[Material shown]:
--- START ---

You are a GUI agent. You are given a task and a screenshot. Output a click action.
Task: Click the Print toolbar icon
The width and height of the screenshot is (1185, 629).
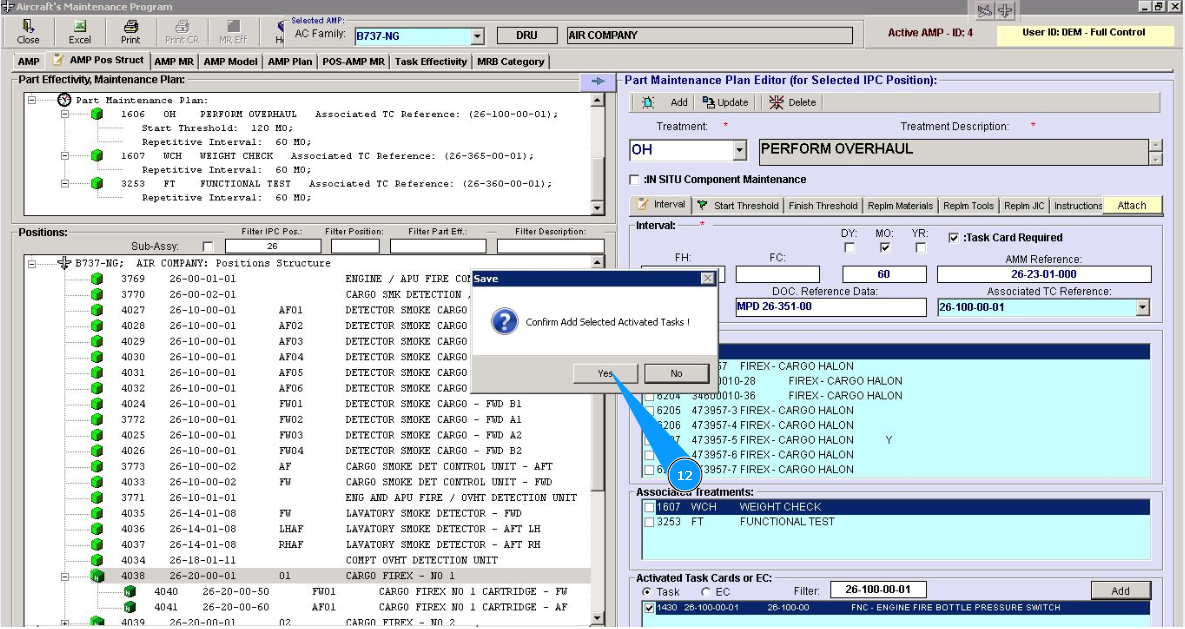[x=130, y=27]
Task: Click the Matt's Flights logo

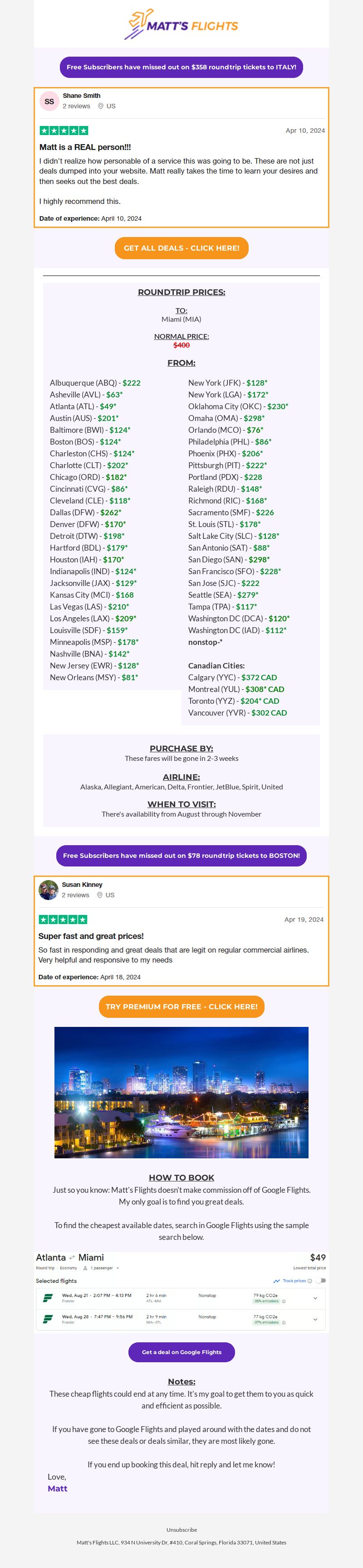Action: 182,25
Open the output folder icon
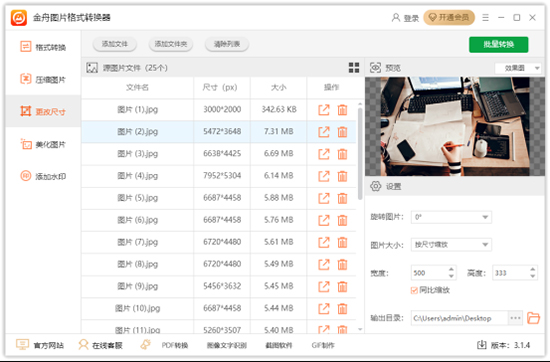Screen dimensions: 550x362 point(533,318)
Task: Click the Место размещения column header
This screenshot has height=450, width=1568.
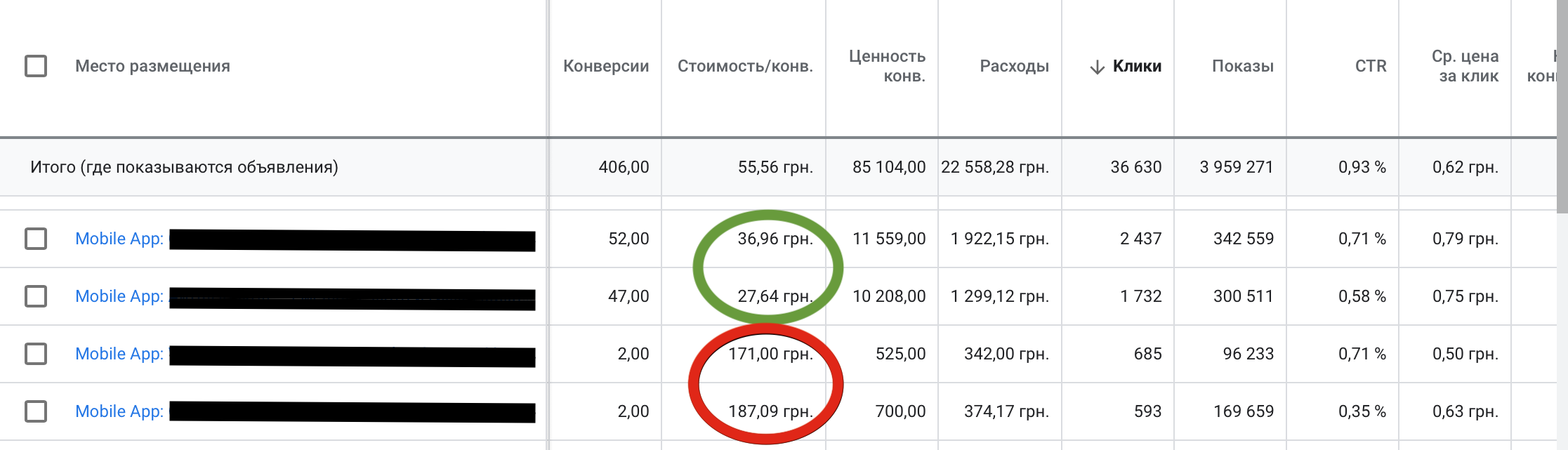Action: [152, 66]
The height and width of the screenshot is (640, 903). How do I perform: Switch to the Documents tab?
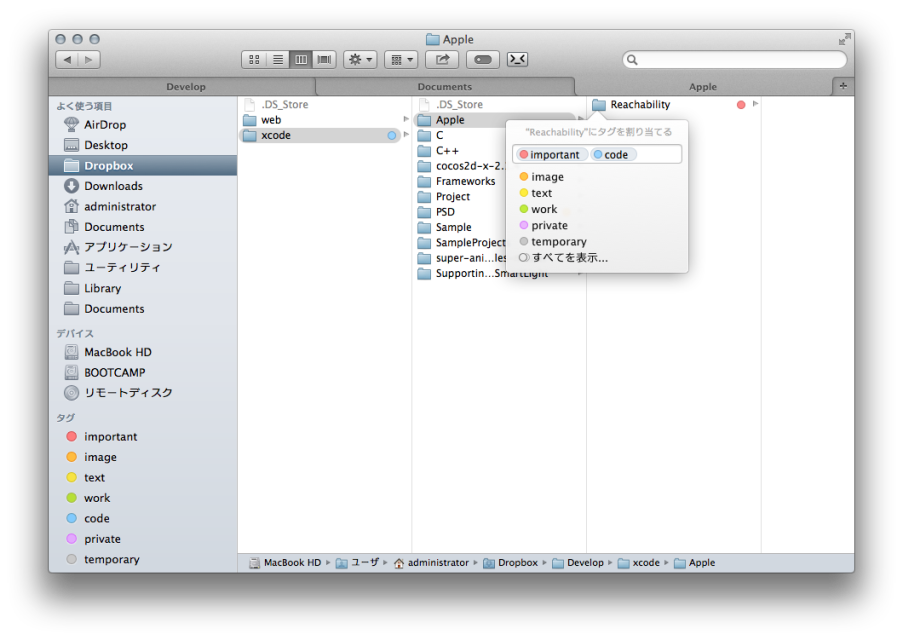point(444,87)
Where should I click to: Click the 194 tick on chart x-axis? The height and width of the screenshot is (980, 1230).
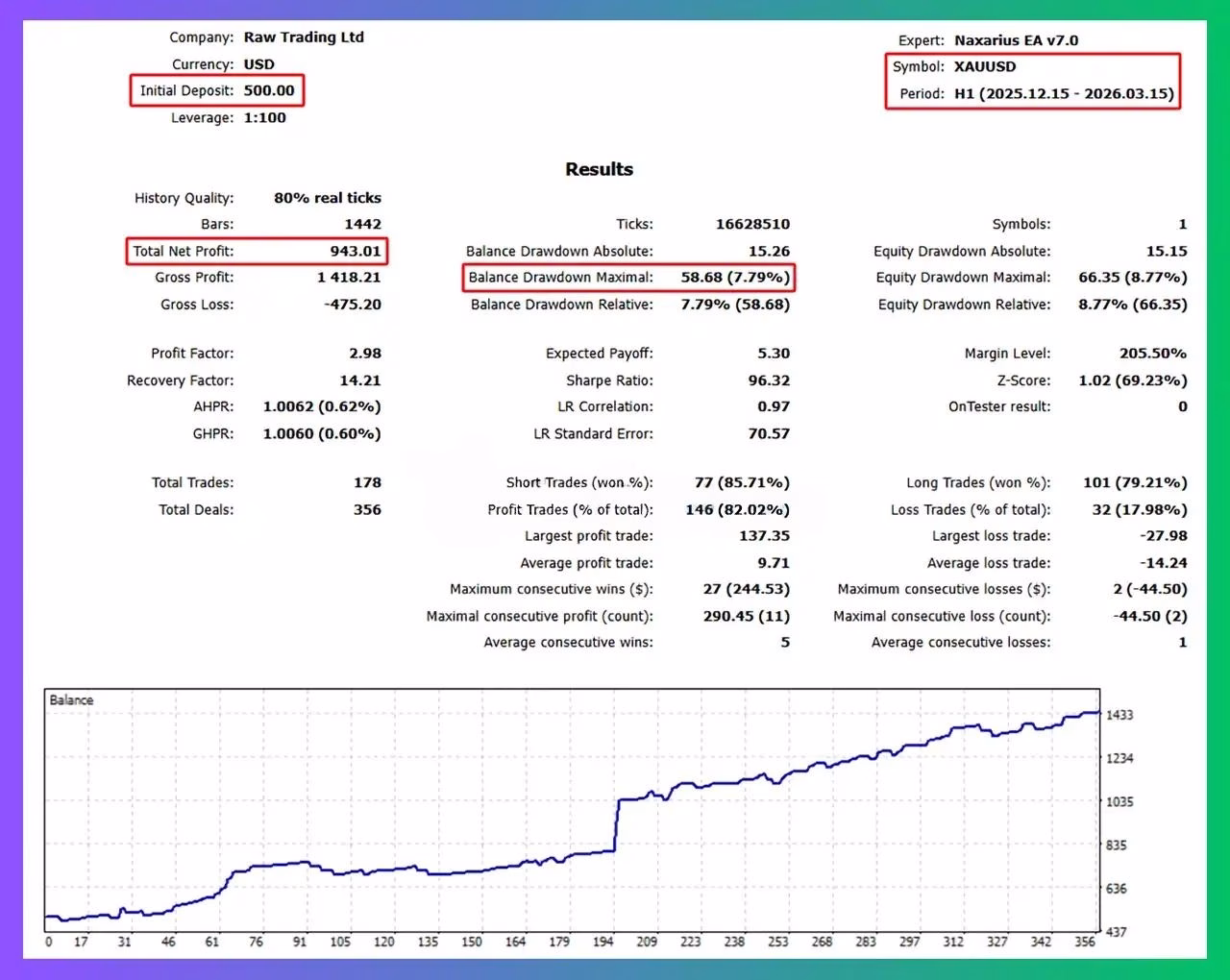pos(603,942)
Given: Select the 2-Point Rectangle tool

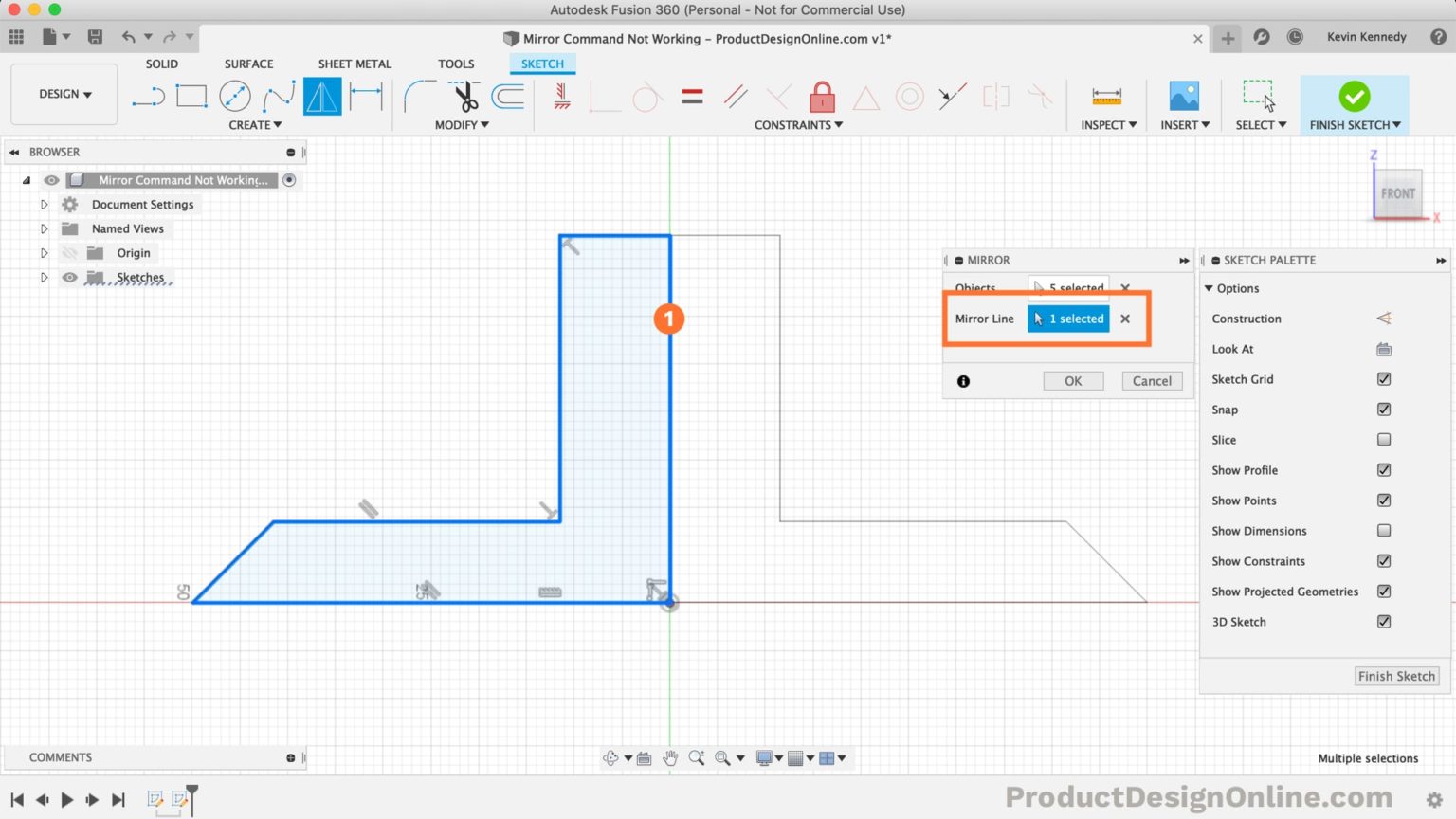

--- END ---

[Goal of the exercise]: Working from the lines above, reproduce the material exactly and exclude its pictures.

[Result for this task]:
You are a GUI agent. You are given a task and a screenshot. Output a click action.
Task: Click the Print toolbar icon
The width and height of the screenshot is (1185, 629).
[x=130, y=27]
Task: Click the Matt's Flights logo

Action: 182,25
Open the output folder icon
Screen dimensions: 550x362 point(533,318)
Task: Click the Место размещения column header
This screenshot has height=450, width=1568.
Action: [152, 66]
The height and width of the screenshot is (640, 903). How do I perform: Switch to the Documents tab?
point(444,87)
Where should I click to: Click the 194 tick on chart x-axis? The height and width of the screenshot is (980, 1230).
pos(603,942)
Given: Select the 2-Point Rectangle tool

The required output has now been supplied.